Sanchez and San Emeterio found it was possible to copy the authentication token of a single Snapchat message and apply it to other messages, even those originating from other Snapchat accounts.

Flooding an iPhone with an overwhelming number of Snapchat messages that all bore the same authentication token would make the targeted iPhone seize up or crash, requiring a “hard” reset that rebooted the phone, Sanchez told Rodriguez.

Rodriguez posted a video of an iPhone 5s receiving what appear to be dozens of messages at once from the same sender and then becoming unresponsive.
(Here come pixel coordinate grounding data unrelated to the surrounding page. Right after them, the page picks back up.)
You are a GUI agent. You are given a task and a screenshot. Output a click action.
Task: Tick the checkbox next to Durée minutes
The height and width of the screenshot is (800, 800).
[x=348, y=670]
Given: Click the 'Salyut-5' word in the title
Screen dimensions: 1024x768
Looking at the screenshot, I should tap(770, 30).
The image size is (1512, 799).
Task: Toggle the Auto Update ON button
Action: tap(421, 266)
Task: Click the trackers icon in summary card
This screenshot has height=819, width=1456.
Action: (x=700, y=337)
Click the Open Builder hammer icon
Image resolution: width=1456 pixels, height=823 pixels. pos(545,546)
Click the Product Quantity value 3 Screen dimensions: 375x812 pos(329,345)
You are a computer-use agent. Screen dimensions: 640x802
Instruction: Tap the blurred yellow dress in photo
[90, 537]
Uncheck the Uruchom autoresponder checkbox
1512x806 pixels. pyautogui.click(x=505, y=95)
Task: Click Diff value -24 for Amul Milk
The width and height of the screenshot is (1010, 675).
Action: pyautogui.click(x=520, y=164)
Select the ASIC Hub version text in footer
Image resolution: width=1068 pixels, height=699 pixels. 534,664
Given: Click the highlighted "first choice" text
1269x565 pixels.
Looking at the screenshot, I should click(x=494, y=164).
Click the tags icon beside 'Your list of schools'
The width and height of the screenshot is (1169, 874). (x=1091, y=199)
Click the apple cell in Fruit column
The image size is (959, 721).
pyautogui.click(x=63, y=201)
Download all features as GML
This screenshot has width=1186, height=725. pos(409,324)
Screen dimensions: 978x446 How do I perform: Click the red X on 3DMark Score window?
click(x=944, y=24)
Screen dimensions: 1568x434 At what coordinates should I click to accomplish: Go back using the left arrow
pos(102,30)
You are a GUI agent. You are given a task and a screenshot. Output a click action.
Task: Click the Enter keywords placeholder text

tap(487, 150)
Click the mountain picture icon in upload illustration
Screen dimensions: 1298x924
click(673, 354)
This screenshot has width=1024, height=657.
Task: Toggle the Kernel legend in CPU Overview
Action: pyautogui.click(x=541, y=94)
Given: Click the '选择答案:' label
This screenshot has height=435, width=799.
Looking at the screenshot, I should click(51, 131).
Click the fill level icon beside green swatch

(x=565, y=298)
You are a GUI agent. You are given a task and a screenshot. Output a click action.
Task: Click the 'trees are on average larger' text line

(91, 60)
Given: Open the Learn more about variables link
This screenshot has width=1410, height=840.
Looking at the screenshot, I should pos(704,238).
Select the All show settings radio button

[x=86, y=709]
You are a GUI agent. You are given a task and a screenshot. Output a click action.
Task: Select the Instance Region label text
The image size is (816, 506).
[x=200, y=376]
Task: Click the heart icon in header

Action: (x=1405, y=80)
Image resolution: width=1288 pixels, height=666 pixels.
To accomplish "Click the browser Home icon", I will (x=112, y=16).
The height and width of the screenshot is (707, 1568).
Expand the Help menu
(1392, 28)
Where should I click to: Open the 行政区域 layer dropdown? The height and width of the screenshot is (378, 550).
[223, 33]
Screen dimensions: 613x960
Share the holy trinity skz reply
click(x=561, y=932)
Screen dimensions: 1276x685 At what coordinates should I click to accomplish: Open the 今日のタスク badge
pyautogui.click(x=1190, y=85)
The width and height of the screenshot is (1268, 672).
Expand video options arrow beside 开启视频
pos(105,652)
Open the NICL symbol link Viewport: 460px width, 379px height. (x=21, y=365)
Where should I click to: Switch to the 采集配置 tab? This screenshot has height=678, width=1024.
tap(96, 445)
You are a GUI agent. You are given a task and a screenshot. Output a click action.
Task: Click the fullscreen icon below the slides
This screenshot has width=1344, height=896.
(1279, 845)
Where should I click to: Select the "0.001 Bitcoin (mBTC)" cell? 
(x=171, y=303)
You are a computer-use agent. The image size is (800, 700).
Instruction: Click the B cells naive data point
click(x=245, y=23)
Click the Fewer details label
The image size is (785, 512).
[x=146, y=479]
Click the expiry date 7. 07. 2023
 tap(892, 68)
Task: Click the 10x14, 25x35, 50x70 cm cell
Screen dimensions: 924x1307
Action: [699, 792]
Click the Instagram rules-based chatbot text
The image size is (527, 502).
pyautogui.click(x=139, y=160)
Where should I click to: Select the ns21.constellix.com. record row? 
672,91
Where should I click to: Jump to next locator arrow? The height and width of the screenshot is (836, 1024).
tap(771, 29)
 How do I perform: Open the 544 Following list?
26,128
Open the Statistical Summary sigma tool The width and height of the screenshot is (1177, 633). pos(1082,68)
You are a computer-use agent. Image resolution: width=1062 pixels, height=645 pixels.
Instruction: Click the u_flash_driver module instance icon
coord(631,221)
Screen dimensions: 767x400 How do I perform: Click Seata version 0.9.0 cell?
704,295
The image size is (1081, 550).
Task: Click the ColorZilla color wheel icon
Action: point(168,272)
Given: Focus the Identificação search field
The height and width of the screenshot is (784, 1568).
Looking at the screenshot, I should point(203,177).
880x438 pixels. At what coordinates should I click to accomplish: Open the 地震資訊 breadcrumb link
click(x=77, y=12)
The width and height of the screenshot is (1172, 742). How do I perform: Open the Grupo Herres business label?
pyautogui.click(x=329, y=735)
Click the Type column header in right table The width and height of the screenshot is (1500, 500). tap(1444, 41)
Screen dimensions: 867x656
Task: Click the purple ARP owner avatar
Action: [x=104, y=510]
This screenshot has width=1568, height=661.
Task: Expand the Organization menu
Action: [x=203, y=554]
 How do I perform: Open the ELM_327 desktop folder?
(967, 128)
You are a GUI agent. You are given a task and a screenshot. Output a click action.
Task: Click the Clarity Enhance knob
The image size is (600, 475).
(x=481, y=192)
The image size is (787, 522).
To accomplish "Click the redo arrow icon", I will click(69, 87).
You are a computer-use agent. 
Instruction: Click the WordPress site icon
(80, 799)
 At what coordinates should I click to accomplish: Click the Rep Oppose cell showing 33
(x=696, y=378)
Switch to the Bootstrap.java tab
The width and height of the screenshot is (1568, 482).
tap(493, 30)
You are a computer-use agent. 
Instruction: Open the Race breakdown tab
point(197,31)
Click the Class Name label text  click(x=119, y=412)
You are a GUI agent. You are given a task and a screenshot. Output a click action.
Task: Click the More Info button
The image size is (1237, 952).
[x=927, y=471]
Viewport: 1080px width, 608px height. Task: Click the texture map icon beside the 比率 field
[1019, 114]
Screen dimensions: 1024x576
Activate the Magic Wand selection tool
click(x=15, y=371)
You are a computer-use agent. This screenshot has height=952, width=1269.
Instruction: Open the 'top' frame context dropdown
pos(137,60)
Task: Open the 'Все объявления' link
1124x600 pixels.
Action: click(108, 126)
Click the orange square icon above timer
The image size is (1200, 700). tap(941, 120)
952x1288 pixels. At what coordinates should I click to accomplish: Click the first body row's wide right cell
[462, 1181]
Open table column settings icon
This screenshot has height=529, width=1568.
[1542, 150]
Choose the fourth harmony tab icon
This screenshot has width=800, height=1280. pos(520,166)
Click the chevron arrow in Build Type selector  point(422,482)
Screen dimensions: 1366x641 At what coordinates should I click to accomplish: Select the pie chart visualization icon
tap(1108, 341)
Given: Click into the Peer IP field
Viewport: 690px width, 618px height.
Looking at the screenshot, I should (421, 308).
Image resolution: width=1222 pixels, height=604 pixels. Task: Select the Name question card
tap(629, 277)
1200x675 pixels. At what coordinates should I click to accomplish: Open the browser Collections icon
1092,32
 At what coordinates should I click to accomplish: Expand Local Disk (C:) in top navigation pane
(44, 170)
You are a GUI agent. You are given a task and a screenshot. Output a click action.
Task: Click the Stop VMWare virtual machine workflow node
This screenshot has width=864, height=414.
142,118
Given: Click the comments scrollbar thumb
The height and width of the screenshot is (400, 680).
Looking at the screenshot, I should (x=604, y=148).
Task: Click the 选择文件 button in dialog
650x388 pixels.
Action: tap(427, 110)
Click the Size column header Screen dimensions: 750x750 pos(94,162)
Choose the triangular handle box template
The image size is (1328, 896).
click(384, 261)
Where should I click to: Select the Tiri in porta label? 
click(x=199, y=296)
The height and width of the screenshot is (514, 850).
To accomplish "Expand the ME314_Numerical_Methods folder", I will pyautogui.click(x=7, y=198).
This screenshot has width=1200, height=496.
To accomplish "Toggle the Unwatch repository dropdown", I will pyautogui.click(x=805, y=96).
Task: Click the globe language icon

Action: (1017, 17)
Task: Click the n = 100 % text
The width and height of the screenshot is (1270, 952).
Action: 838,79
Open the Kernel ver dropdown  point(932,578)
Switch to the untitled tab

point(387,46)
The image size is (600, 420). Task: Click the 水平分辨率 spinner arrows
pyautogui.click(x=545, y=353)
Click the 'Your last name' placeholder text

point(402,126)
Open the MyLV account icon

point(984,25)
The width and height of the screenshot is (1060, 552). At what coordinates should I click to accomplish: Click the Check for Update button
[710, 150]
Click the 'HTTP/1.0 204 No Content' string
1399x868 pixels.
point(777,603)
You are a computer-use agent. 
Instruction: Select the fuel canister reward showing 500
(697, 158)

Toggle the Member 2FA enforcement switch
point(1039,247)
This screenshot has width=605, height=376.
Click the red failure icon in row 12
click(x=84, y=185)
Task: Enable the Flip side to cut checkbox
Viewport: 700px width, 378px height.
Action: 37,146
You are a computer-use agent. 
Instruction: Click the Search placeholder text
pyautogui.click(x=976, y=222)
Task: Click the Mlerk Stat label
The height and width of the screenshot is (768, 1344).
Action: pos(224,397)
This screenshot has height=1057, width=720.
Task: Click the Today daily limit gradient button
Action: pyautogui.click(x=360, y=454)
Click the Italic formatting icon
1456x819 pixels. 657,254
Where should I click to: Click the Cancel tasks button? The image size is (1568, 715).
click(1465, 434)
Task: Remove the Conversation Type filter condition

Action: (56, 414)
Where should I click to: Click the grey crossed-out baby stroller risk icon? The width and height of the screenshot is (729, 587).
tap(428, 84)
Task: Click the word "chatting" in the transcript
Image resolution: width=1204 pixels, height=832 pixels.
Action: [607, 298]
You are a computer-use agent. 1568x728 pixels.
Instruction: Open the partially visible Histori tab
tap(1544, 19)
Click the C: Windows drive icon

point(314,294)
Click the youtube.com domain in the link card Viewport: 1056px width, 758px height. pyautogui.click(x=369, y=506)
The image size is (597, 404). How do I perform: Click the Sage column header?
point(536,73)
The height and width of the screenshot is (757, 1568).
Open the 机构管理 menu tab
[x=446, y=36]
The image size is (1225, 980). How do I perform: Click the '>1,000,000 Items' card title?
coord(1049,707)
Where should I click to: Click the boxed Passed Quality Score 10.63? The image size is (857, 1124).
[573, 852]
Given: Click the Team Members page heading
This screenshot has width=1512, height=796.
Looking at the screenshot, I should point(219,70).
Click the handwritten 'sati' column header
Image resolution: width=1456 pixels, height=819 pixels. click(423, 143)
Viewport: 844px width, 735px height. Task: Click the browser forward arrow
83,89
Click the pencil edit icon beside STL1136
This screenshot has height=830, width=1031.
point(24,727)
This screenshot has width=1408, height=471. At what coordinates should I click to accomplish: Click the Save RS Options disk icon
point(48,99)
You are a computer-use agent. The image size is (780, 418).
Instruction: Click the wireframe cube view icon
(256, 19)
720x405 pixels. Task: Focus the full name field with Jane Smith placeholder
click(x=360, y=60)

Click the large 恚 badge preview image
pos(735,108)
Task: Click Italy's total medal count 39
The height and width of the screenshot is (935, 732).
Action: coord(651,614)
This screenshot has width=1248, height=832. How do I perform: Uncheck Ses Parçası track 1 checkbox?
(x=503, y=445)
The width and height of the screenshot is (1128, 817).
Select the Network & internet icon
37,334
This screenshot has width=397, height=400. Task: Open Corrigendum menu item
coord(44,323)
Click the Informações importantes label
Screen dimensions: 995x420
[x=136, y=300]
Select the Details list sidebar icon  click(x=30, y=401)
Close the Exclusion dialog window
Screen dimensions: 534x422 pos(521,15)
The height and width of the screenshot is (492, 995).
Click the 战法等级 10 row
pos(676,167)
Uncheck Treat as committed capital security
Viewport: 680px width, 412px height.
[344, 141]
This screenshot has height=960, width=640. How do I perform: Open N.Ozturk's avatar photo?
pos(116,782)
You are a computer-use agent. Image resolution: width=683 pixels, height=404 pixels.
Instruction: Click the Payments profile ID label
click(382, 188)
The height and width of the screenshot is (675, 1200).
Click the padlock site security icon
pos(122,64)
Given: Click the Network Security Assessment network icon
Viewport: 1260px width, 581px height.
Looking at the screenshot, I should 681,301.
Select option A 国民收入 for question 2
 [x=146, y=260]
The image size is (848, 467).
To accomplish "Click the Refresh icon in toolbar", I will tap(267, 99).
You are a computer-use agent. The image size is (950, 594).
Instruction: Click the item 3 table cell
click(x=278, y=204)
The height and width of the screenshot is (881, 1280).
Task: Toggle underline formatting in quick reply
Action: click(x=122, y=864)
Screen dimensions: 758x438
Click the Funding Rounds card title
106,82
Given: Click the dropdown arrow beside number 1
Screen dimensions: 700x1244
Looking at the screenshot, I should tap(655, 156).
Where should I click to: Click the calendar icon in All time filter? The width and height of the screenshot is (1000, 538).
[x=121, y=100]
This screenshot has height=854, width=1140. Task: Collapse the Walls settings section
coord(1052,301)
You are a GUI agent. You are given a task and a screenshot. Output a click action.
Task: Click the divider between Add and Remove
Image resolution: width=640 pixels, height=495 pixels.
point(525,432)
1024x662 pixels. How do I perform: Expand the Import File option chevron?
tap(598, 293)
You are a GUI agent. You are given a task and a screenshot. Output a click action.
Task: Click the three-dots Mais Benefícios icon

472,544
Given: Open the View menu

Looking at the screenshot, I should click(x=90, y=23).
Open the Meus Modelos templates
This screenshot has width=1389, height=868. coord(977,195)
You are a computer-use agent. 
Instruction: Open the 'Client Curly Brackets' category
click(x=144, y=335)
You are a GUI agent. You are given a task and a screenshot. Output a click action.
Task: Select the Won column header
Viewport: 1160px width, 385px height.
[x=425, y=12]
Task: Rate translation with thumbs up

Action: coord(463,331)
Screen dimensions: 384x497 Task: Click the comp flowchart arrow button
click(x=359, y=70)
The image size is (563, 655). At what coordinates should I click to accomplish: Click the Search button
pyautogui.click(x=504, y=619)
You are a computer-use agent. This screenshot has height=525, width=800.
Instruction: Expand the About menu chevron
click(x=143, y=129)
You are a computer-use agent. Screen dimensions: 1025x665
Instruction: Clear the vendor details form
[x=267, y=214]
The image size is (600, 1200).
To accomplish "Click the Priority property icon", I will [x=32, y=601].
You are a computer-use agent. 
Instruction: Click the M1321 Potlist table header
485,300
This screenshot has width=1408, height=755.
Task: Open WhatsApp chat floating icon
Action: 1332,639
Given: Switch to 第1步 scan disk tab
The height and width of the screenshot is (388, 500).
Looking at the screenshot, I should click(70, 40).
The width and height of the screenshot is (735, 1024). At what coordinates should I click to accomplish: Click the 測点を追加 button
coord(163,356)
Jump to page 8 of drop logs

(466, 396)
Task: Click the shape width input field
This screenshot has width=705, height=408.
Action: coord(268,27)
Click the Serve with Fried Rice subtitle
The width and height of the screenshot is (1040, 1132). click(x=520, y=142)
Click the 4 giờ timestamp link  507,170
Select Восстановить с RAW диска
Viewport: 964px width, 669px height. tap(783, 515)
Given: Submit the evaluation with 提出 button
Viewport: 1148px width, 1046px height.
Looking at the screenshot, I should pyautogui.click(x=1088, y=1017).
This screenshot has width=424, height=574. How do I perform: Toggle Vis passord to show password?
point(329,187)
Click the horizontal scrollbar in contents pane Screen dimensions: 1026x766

“Sanchez demonstrated how this works by launching a Snapchat denial-of-service attack on my account,” Rodriguez wrote. “He sent my account 1,000 messages within five seconds, causing my device to freeze until it finally shut down and restarted itself.”

The same attack on an Android phone slows, but does not crash, the device, Sanchez said.

The researcher did not suggest how Snapchat might fix the problem, but it seemed that drastically shortening the lifespan of an authentication token might work.

Sanchez told Rodriguez he had not informed Snapchat of the flaw, nor did he plan to, citing Snapchat’s purportedly dismissive attitude toward outside security researchers.

In the past six weeks, several security researchers have said they had informed Snapchat of flaws they had found in its smartphone apps, only to be ignored.

Two Australian researchers posted their findings online in late December, after having allegedly waited four months for a reponse from Snapchat.

A group of mischievous hackers quickly exploited those flaws to “scrape” Snapchat’s servers and dump usernames and telephone numbers of 4.6 million North American Snapchat users online. 

Other researchers from Texas and Georgia complained of similar rebuffs from Snapchat, even as the company made partly unsuccessful efforts to fix the flaws the researchers pointed out.

“They doesn’t care about security and make it easy having fun,” Sanchez tweeted about the company following his ShmooCon presentation.

Snapchat told the L.A. Times it was not aware of the issue Sanchez and San Emeterio discovered and invited the researchers to contact the company.